The company raised $80 million over two rounds, a $50 million Series B round in 2021, and a $30 million Series C round this year. The CEO says that the proceeds will be used to hire in all areas of the business.
The problem of short-staffed health facilities is a long-term problem. The number of people working in hospitals in the US has declined since March 2020. Staffing shortages cost hospitals $24 billion during the Pandemic.
Short-staffed facilities lead to burnout among healthcare professionals because of worse care for patients and spiraling costs. A Kaiser Family Foundation/Washington Post poll found that about three in 10 healthcare workers considered leaving the profession, while about six in 10 said that stress from the swine flu had hurt their mental health.
The more healthcare professionals leave the field, the faster the ones that remain are likely to burn out from their increased workload, according to Deng. Old methods can't be used to do that. The tools won't fix the problem.
The staffing dashboard is from Clipboard Health. The image is from clipboard health.
She somewhat biasedly believes that Clipboard is an online marketplace that pairs nurses, nursing assistants and other healthcare professionals with facilities in need of staffing. Using the platform, facilities can post shifts they need to fill and healthcare workers can book these shifts via the mobile app.
Currently serving workers in more than 30 U.S. cities, including Los Angeles, Philadelphia, Chicago and New York, the goal is to bring Clipboard to more locations by the end of the year. She said that hospitals and nursing homes are tapping a deeper pool of healthcare talent and that healthcare professionals are seeing a lot more opportunities.
Deng founded Clipboard six years ago after working at several firms. She led product management and business operations at Sendwave, a money transfer startup.
Deng said that he started looking for customers with economic problems that he could try to solve. The market for healthcare talent was broken. Hospitals and nursing homes are chronically short-staffed. You have healthcare professionals like nurses and certified nursing assistants who are getting burned out. Patients are slipping through the cracks because they can get the care they need.
Over a thousand healthcare facilities and tens of thousands of professionals are customers of Clipboard. Deng acknowledges that there are several startups with similar business models, like NurseDash, which focuses on travel nurses. She notes the different features of the platform, like instant payment after shifts.
The software lowers barriers to information. The information about who needs shifts and who is willing to fill them is important. The country will need more nurses. The U.S. can't meet its needs now. When the demand is higher and the supply is lower, how are we going to do it? Our platform gives new and veteran professionals access to opportunities and flexibility that a single full-time job couldn't provide.
Once dominated by brick-and-mortar staffing agencies, new digital staffing platforms are emerging for shift or job-based flexible work in industries such as healthcare. Will they survive? Shiftgig is one of the things we have already seen. Jyve appears to be out of business. These new digital staffing platforms need to build robust matching and optimization technology as well as strong brands to attract both employees and employers. Technology will be used to make flexible employment compliant, high-trust, faster, easier and a better experience for all concerned. Employers might want to use them for their own employees as well. Other platforms will be like traditional staffing agencies with a digital front-end, less disruptive and more easily replicated by those same traditional staffing agencies.
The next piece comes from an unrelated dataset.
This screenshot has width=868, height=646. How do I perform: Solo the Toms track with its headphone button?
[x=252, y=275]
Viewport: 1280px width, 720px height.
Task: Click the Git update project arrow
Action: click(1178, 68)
Contract nursing, which often commands higher salaries compared to staff positions, is leading to a vicious healthcare hiring cycle according to some experts. Hospital administrators spend more hiring contractors, making them less able or willing to increase their staff nurses, so more staff nurses quit to become contract nurses.
The average pay for a traveling contract nurse has gone up from $1,000 to $2,000 per week before the Pandemic, to $3,000 to $5,000 after, according to the Associated Press.
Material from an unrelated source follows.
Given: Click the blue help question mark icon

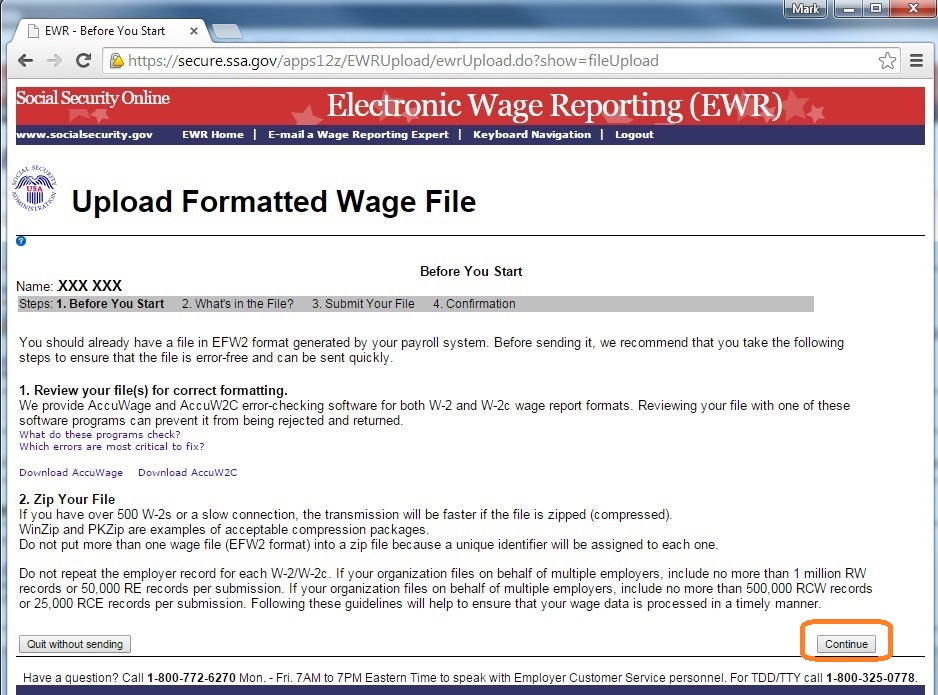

Deng argues that the two sides of the market can choose which one they want.
It is easy and simple for our customers, and that is how we think it should work for everyone.
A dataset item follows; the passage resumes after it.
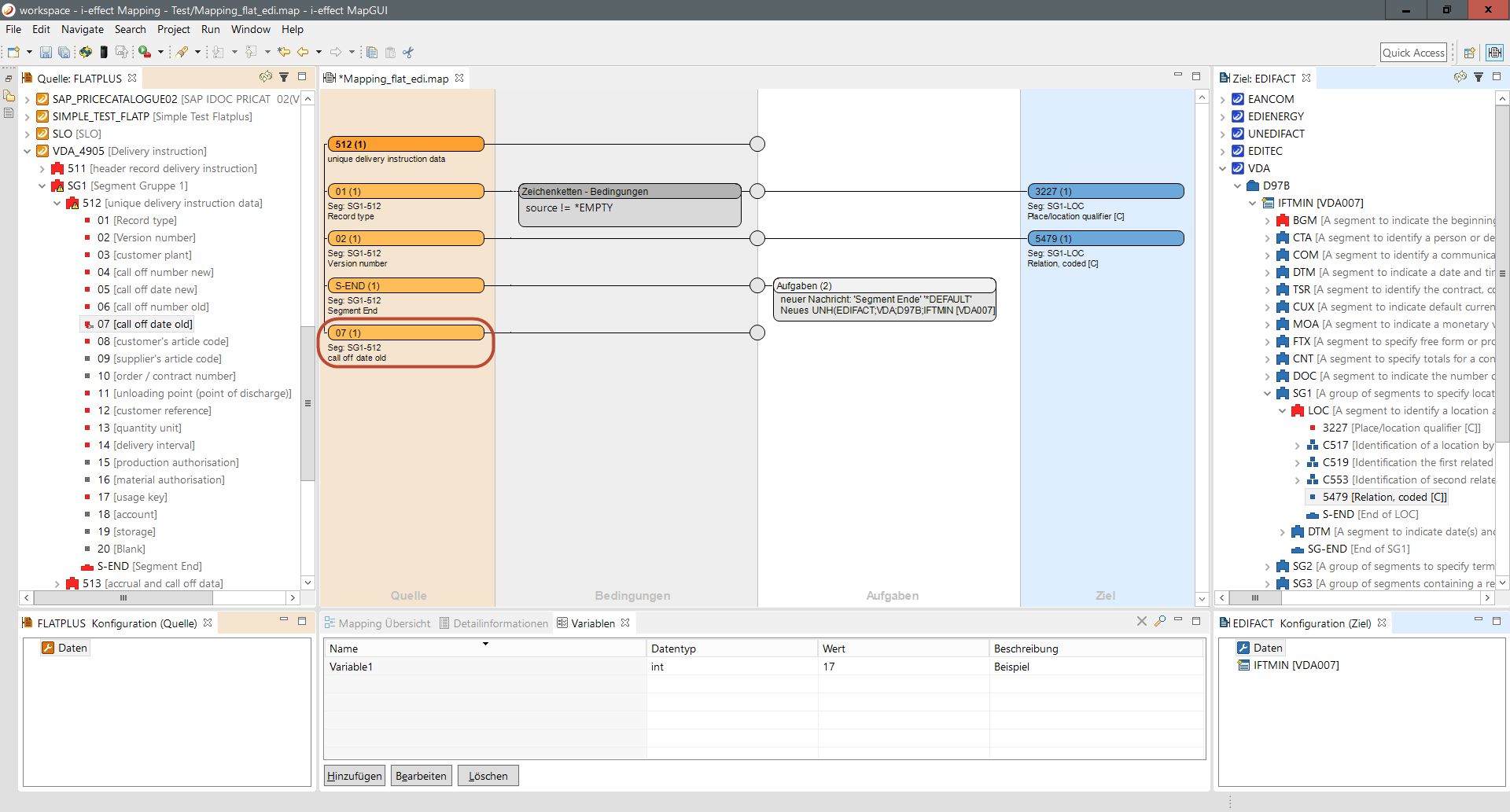
Task: Click the Hinzufügen button
Action: (x=354, y=776)

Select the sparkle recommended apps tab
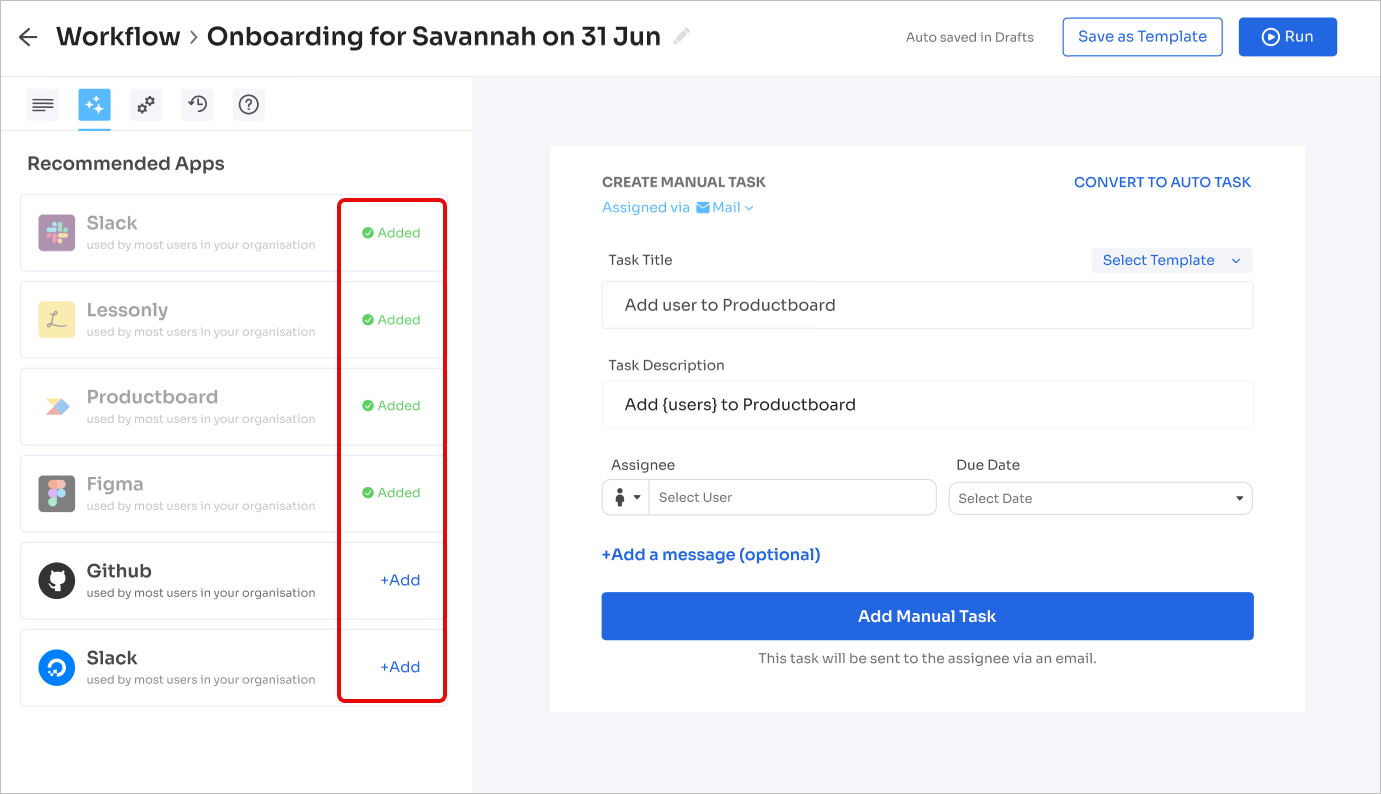[x=95, y=104]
According to CB Insights, venture capitalists in the U.S. invested more money into digital health startups in the year after.
The app is for mobile devices. The image is from clipboard health.
Clipboard plans to use the data that its platform gives to glean insights into the broader healthcare market.
The company's gross revenue increased by 25 times in the last 18 months, and the latest funding brings the company's total capital raised to $90 million. Deng says that the runway should be enough to build out new teams to support the company's growth.
The healthcare workforce hasn't recovered from the stress caused by the Pandemic. The number of people working in hospitals is lower than it was before the Pandemic hit. That means healthcare facilities are still scrambling to find caregivers to fill shifts. I hope we are getting closer to being out of the woods. There are chronic trends behind the shortfall of healthcare talent.
The Series B was led by IVP. Initialized Capital is one of the investors.